Saturday, March 29, 2008

Real Party Politics: Part 1

As a student of politics and American history, I personally look forward to a Democratic National Convention where the convention actually matters, that is, a party convention that chooses the the party's nominee. In the past few election cycles, neither party's convention has been especially interesting because neither party had enough depth to field more than one very strong candidate. When that happens, one candidate has the nomination locked up going into the convention, which then becomes anti-climactic window-dressing , as will be the case with this year's coronation of John McCain as heir to George W. Bush's throne - and to W's policies regarding the war in Iraq (stay forever, who cares?) and the economy (do nothing, rich people will be fine, and as for everybody else...wait, there IS anybody else?).

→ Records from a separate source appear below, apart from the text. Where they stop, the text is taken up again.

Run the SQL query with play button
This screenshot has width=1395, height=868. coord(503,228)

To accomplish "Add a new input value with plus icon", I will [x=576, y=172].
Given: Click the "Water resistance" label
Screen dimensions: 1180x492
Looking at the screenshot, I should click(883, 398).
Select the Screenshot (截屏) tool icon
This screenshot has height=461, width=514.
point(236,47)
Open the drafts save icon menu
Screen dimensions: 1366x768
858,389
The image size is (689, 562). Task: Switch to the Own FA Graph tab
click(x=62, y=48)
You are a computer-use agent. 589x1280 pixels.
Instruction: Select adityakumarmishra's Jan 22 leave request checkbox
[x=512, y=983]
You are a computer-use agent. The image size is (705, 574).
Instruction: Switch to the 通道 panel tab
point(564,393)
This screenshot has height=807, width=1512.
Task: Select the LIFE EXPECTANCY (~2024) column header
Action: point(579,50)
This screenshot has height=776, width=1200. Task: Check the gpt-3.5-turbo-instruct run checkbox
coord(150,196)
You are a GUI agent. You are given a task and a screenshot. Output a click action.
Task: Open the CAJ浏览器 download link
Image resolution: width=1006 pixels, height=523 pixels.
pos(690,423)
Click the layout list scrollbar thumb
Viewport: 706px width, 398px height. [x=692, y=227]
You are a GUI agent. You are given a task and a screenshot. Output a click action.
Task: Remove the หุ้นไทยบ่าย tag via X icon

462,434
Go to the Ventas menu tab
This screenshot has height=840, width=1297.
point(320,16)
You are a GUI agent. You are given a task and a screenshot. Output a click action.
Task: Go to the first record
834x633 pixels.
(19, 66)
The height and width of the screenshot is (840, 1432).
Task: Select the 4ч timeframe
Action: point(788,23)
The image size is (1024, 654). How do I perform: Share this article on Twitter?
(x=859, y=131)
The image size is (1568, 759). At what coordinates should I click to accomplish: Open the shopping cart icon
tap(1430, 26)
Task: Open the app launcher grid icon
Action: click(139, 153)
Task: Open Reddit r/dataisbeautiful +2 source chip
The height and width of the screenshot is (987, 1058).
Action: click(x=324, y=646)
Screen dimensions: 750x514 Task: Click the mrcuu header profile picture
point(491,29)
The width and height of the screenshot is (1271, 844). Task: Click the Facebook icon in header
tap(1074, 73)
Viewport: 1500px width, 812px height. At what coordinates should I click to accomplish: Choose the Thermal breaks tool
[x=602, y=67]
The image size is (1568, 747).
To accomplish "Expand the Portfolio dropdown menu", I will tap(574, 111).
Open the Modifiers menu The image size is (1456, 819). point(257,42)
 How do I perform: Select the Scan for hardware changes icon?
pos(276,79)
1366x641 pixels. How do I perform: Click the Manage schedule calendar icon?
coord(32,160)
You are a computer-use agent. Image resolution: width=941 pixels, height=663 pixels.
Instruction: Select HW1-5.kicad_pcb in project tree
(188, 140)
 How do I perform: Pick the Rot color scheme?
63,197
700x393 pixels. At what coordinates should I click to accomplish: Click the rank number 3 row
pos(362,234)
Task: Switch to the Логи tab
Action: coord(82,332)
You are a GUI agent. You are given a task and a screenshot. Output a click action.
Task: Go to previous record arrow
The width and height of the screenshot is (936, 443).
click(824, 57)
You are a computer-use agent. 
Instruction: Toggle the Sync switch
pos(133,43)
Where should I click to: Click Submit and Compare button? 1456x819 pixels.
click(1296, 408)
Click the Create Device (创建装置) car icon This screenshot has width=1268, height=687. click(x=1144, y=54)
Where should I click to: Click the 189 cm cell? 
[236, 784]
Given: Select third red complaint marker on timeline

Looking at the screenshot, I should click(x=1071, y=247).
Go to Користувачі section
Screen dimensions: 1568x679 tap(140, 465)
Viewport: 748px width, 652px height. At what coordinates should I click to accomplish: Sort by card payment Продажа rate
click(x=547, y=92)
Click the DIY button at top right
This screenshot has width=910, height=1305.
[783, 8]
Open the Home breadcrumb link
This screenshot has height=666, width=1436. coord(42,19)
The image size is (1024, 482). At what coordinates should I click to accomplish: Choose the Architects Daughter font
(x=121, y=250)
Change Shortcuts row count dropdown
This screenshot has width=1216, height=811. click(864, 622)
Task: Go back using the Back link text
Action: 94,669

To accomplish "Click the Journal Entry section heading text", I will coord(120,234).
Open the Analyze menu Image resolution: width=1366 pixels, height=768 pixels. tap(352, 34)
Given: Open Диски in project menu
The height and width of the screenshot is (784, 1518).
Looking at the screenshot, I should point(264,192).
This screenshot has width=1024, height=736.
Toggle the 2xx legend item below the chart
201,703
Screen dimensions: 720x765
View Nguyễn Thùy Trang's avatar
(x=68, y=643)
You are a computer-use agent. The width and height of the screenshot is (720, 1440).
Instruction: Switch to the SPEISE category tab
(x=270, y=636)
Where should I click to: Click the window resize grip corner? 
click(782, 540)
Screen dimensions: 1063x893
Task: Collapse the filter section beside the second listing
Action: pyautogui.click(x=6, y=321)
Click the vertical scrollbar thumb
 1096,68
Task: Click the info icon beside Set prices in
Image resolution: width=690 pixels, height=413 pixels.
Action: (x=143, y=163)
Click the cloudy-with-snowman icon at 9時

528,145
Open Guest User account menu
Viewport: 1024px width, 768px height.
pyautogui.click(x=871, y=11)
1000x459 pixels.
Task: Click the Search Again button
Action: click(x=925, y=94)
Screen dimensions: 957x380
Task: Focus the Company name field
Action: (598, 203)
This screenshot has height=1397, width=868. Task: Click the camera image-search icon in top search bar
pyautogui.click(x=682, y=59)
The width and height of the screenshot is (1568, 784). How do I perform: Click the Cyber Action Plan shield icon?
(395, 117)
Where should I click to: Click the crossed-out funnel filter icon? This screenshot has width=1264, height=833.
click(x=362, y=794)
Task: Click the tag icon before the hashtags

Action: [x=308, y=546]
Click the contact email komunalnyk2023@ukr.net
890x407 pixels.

It has become cliche to say it, but whether you prefer Hillary Rodham Clinton or Barack Obama to be the final candidate, this year's Democratic field started with a strong group and now includes two possible nominees both of whom have galvanized the rank and file, brought new voters into the process, and made politics a passion for many people who never paid it much mind before. Two very powerful candidates with virtually equal measures of large support, neither of whom is going to nor should drop out of the race: when that's the situation, the fight goes to where it should: the party convention, when insiders (governors, senior party officials, former presidents and vice-presidents) and relative outsiders (most of the delegates) have to work together to select the nominee. They use all the tools of democractic politics: procedural maneuvers, ballots, discussions, speeches, surprise announcements, and, I am sure, a cigar or two. Politics as it should be.

(Newsweek actually covers the ins and outs well, with examples from both Republican and Democratic party conventions where conventions mattered.)